Lawsuit seeks to block Google settlement

Suit argues that affected advertisers would not be compensated enough by $90 million click fraud settlement.

Elinor Mills Former Staff Writer
Elinor Mills covers Internet security and privacy. She joined CNET News in 2005 after working as a foreign correspondent for Reuters in Portugal and writing for The Industry Standard, the IDG News Service and the Associated Press.
Elinor Mills
3 min read
Lawyers representing Internet search advertisers filed a lawsuit this week in an attempt to block a proposed $90 million settlement to a class-action click fraud suit against Google, a lawyer and the lead plaintiff said Thursday.

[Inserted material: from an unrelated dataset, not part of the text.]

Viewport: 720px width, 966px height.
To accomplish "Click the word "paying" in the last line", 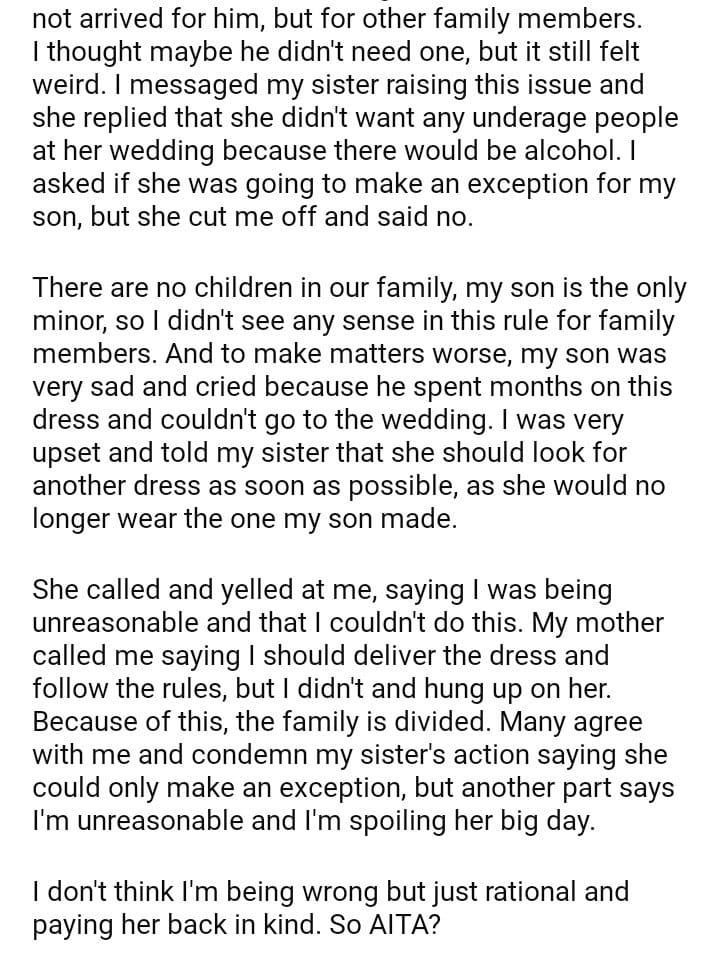I will click(75, 925).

"The settlement is just a joke," said plaintiff Joseph Kinney, a Pinehurst, N.C., security consultant who said he has lost about $1,500 to click fraud on ads related to his SafeSpaces.com Web site. "A jury needs to hear these issues and Google needs to be held accountable."

Lane's Gifts and Collectibles and Caulfield Investigations sued Google and other search engines in February 2005 in state court in Texarkana, Ark., accusing them of charging advertisers for clicks on online advertisements that were fraudulent or done in bad faith and not with the intention of legitimate commerce.

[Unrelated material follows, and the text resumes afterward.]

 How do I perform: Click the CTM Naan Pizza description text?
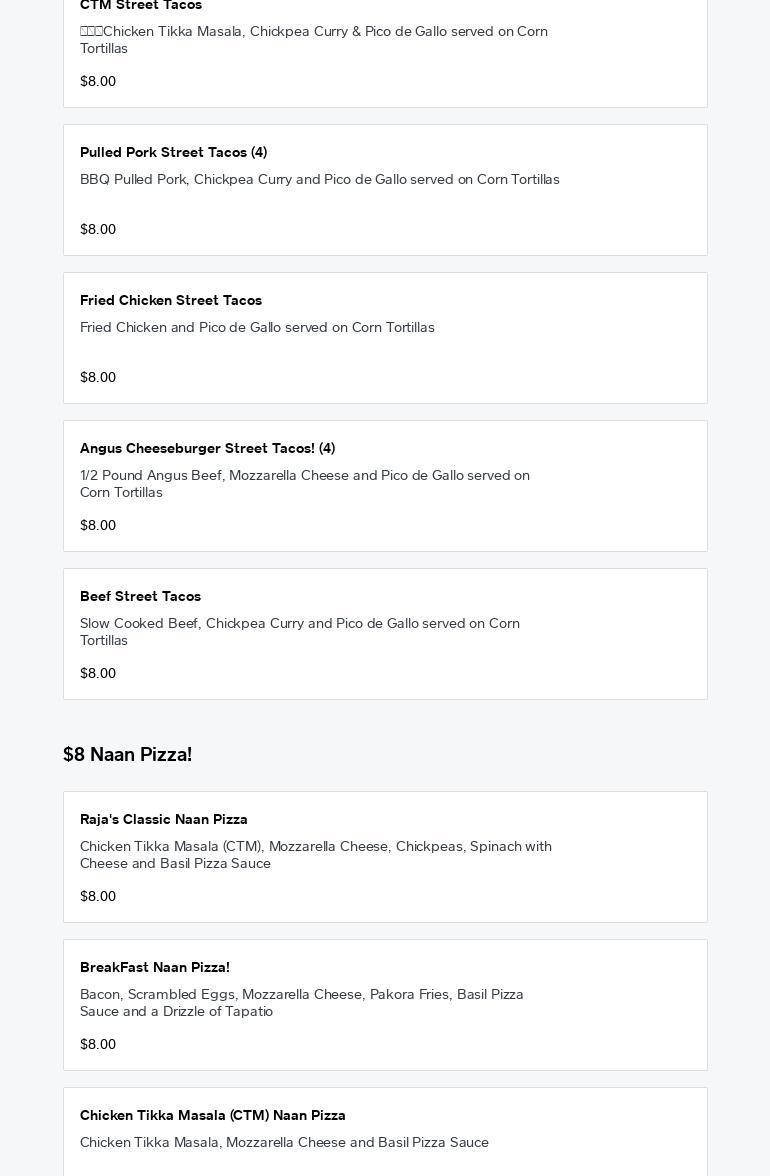(x=284, y=1143)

Google reached a settlement with the plaintiffs in March that provides for $30 million to be used for lawyer fees and $60 million to pay credits to affected advertisers. The settlement would not apply to other defendants, namely Yahoo, Lycos, Miva, Go.com and LookSmart.

The Arkansas judge has scheduled a two-day hearing to begin on July 24 to consider whether to give the proposed settlement final approval, said Shawn Khorrami, one of the lawyers listed on the latest lawsuit, which was filed before the same Arkansas judge as the initial lawsuit. Khorrami also represents a plaintiff in a similar lawsuit filed in California against Google.

The latest lawsuit argues that the settlement should be rejected because it would not adequately compensate advertisers who lost money from fraud.

"The settlement leaves advertisers in worse shape than they are now. There is no benefit that the class (of advertisers) is getting at all," said Khorrami, who is based in Los Angeles.

"Under the settlement, Google can pay a half a percent of your losses," or $5 on every $1,000 of losses claimed, he said. For instance, a loss of $10,000 would garner a coupon worth $50 from Google that could used only to buy more advertising through Google, he added.

Google defended the settlement. "Lawyers for the California plaintiffs are trying to circumvent the normal class action process, which we believe is inappropriate," Google said in statement. "We question if this lawsuit may be motivated more by the quest for attorneys' fees than pursuit of what's best for class members."

If the court agrees to block the proposed settlement, the case would be free to either proceed to trial or continue settlement negotiations with Google, said Khorrami, who also represents Web hosting company AIT in a click fraud-related lawsuit filed against Google last year in San Jose, Calif. That lawsuit is on hold pending the outcome in the Arkansas case, Khorrami said.

Khorrami and others have created a Web site that advises advertisers of their rights in opting out of the proposed settlement.

Once Google sends out notices to its advertisers notifying them of the proposed settlement, advertisers will have 30 days to opt out of the settlement, Khorrami said. Google so far has not sent out the notices, which must go out before the judge approves it, he said.

The settlement would not solve the underlying problem of click fraud, experts have said. It is unclear how much of a problem it is. Google and other search engines say they catch most click fraud and that it is not a serious issue.

A recent study found that click fraud at the major search engines is about 14 percent. Other estimates--from companies that stand to profit off click-fraud detection-related software and services--have pegged it as high as 30 percent.